The seasons change and so can your committee members.

We are approaching the change in seasons and not too soon for me.  We are experiencing some crazy weather right now.  For example, yesterday it was 75 degrees and sunny in my home town.  Today, it is sleeting with 20 mile an hour winds and a low temperature of 21 degrees is expected tonight.  I am SO ready for consistently warm temperatures!

All these temperature fluctuations bring to mind volunteers and committee members who work on auction committees.  Are your committees all fired up at in the early planning of the event only to get distracted and loose motivation as time moves along?  Why, you wonder, does this happen?

First of all, life happens.

Sometimes circumstance beyond one’s control affect your committee members.

Hopefully they will become re-engaged when their circumstances change. Or they might have to back out of the committee completely.  Secondly, there might be conflict among some of the committee members.  Conflict does happen and you just have to try and get to the root of the problem to see if things can be corrected among the players.

The biggest reason we see motivation affected is in the leadership of the auction.  An auction chair must possess many different characteristics to be an effective leader. They need to have organizational skills, to be motivational and visionary, to mention just a few.  One of the most important characteristics necessary is to be a good listener.  One thing I would recommend to auction chairs is to be open-minded and remember when corresponding with your group that everyone is there for the same reason you are – they all believe in the mission of the organization and want to help make a difference.
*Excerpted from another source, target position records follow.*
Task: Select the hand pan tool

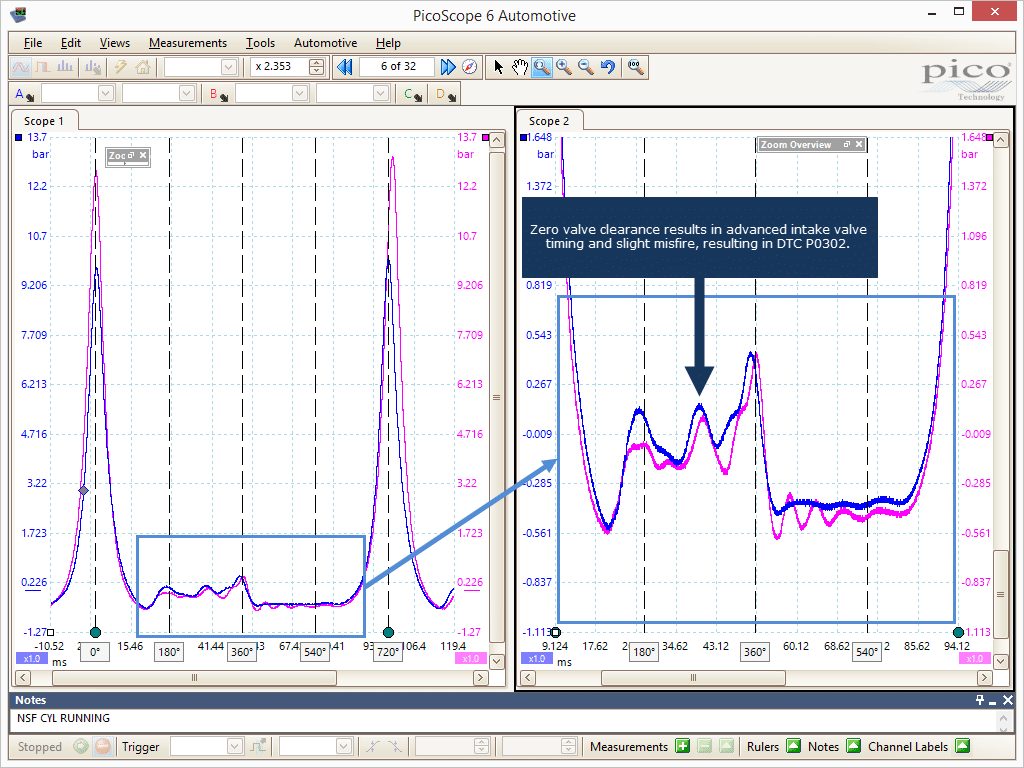Action: (520, 67)
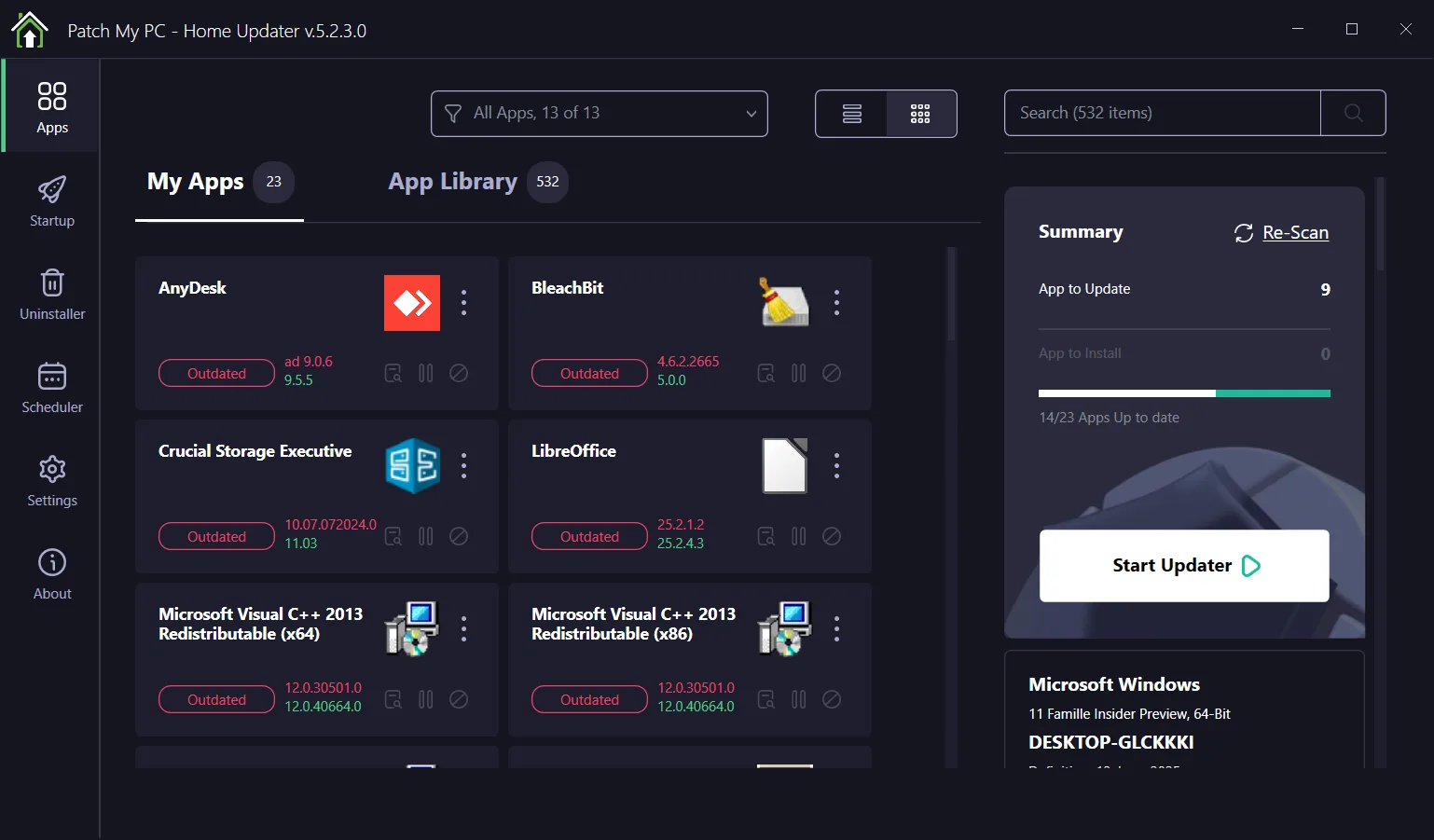
Task: Click the apps up-to-date progress bar
Action: [1184, 393]
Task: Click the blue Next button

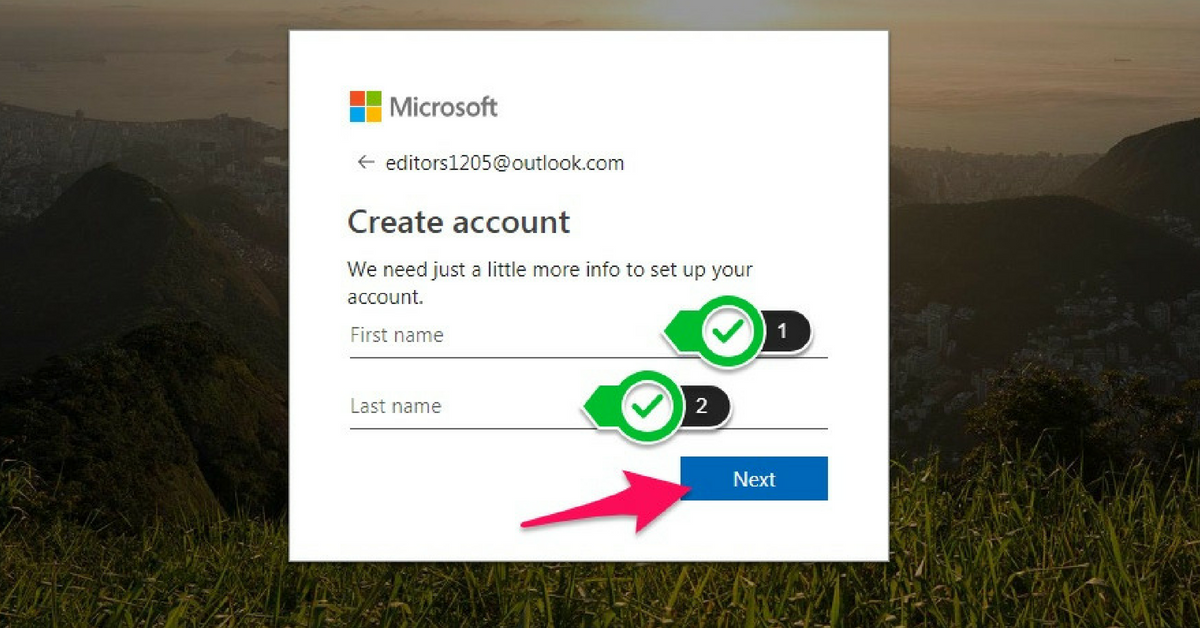Action: 754,479
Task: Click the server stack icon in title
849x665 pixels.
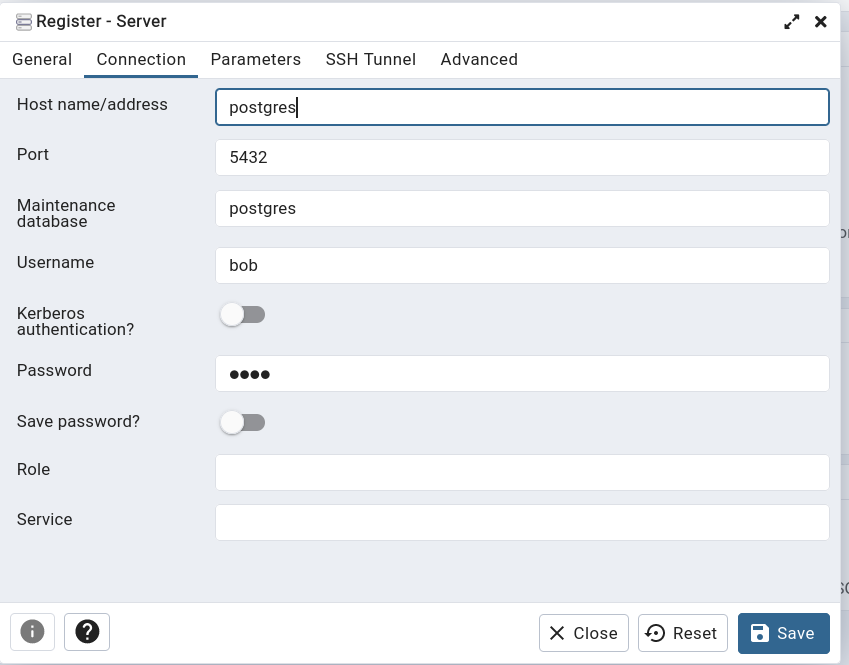Action: coord(24,21)
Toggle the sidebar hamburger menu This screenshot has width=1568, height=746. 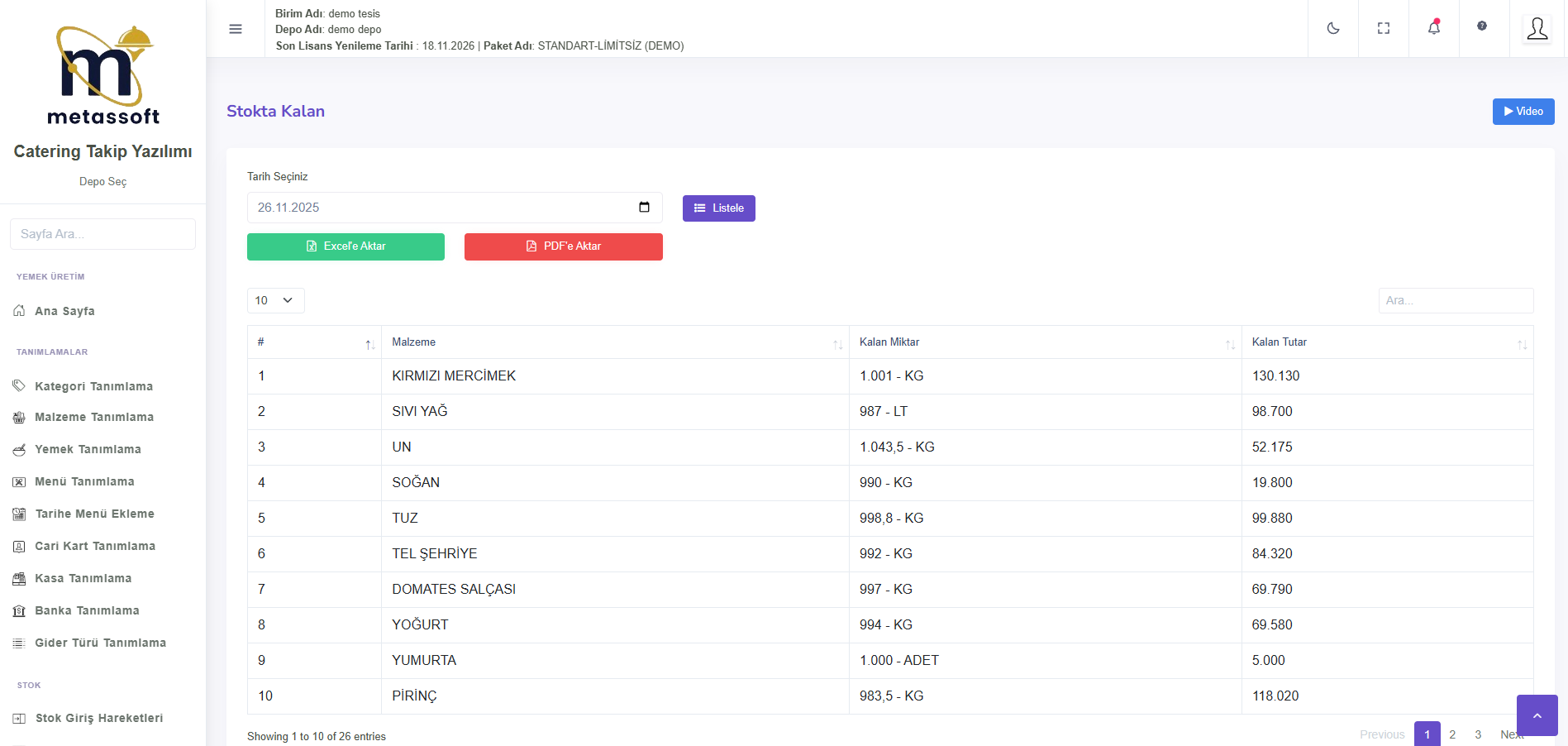pyautogui.click(x=236, y=29)

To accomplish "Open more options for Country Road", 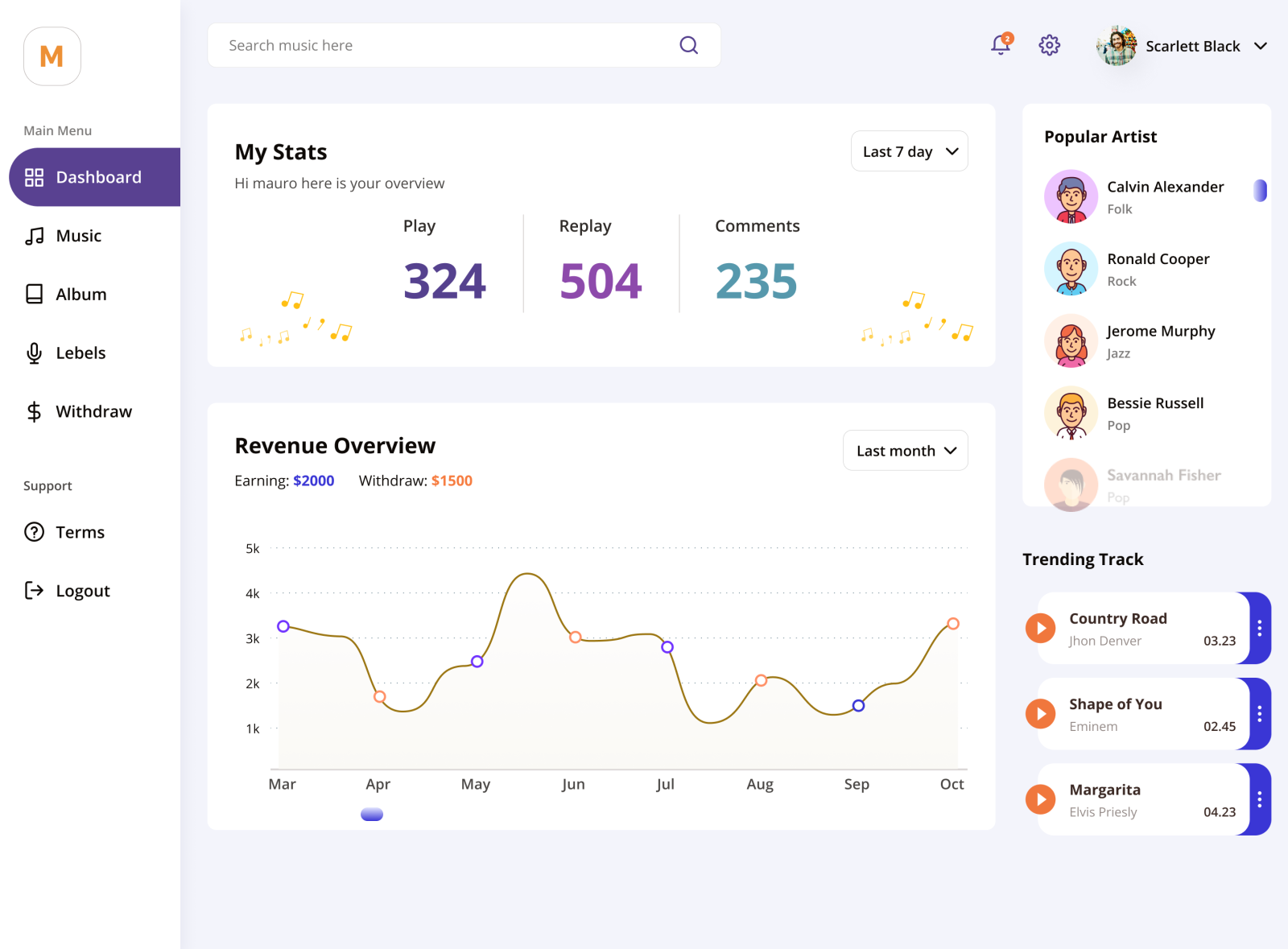I will pos(1259,628).
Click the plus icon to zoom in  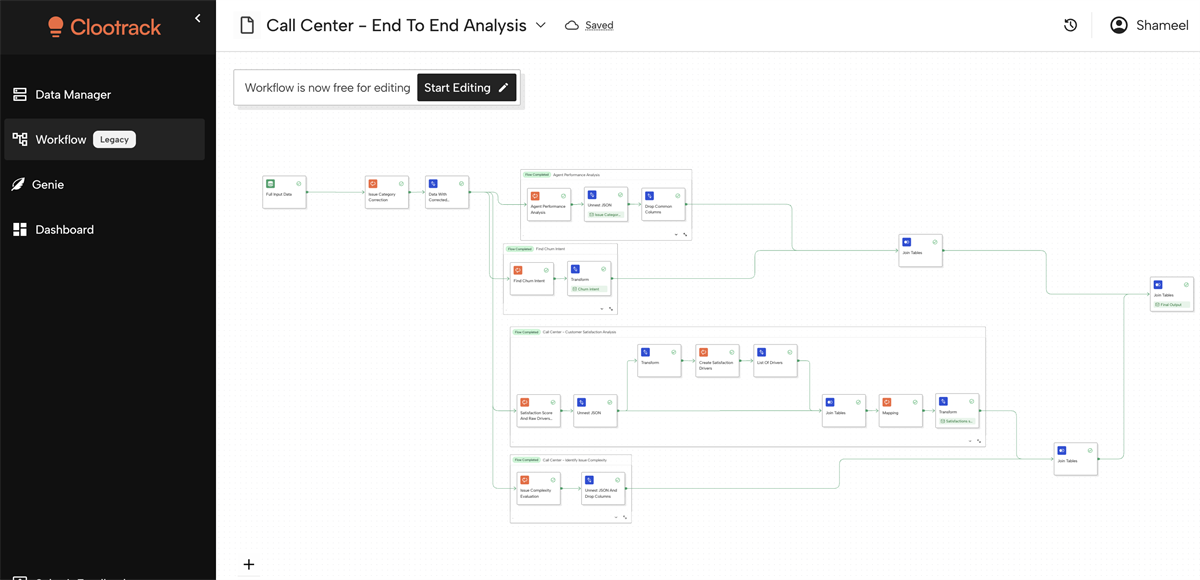coord(249,564)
Many nonprofits experience this. The key to keeping committee volunteers motivated starts with the leadership.  These people need to know the auction chair is engaged and working hard. They need to expect that you’ll be scheduling meetings on a regular basis to offer the direction they need to accomplish the goals that have been presented to them.

Oh, and don’t forget the “Chillin’ Party”!  Once the money is in the bank after your nonprofit’s event, throw a volunteer appreciation party.  This can be as simple as pizza after work. I recommend that NO “business” be discussed at this party – this time is meant to offer attendees’ a chance to just chill and relax and be recognized for the wonderful job they did to help raise funds for a cause you all love.

Make every minute a revenue generating minute!